Researchers have managed to bring Christopher Nolan’s 2010 mind-bending film Inception to life at least for mice, by successfully implanting false memories in the minds of rodents.
The experiment was conducted by the same Massachusetts Institute of Technology (MIT) team that discovered that memories are stored in individual neurons. During the study, researchers implanted a false memory of fear in the brain of a mouse, in a process they called “incepting.”
What lead researcher and neuroscientist Steve Ramirez and his colleagues did was to tag brain cells that were associated with a specific memory and then tweak the memory so as to make the mouse remember something that did not happen.
The scientists used a technique called optogenetics: they used a virus to infect the neurons so as to make them more sensitive the light. The light acts like an activation mechanism for neurons to create a false memory, in a very similar fashion to how real memories are formed.
In the first stage of the experiment last year, researchers placed a mouse in a chamber that delivered electric shocks to their feet, forming a fear memory. The mouse was then placed in another chamber and scientists shone a blue light on the cells that encoded the fear memory. The result was that the mouse froze in fear, as if they were in the first chamber where they received the electric shocks.

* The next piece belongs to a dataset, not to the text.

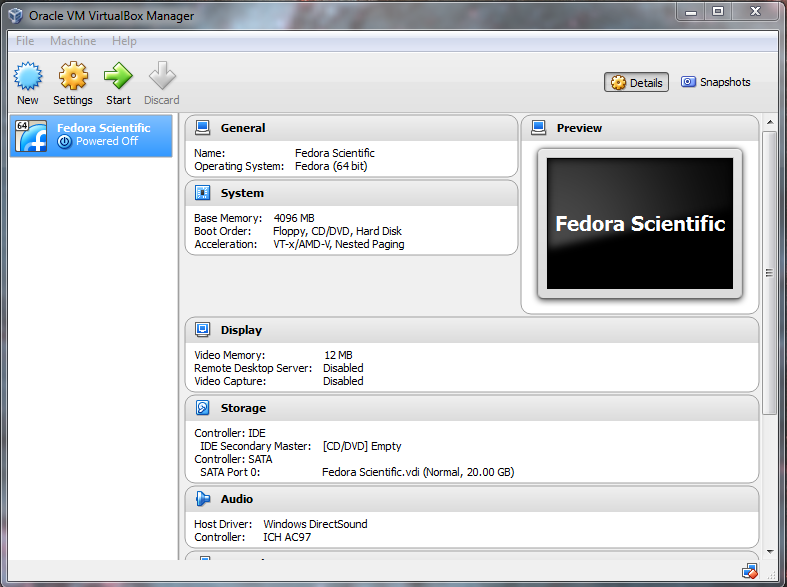Click the System section chip icon
The height and width of the screenshot is (587, 787).
point(203,193)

This year, scientists did the experiment in reverse. They first placed the mice in an environment they enjoyed. After that, they relocated them to another chamber where they received foot shocks, while their memory of the first chamber was stimulated with light. When returned to the first chamber, the mice froze, because their brain created a false memory and associated the electric shocks with the environment they had initially enjoyed.
MIT researchers’ study shows how unreliable memories can actually be and shines a light on how false memories are created in the human mind. We are often convinced that our false memories of an event are real and that is because false and real memories are formed in the same way, as the experiment demonstrates.
The research also shows that implanting false memories in people can be achieved, at least in theory. Until then, scientists are hoping to use the technology to treat problems such as depression or anxiety, possibly by deleting or reprogramming bad memories. It may sound farfetched now, but in a few years it may become a viable option for treatment. To quote one Inception character called Eames, “You mustn’t be afraid to dream a little bigger, darling.”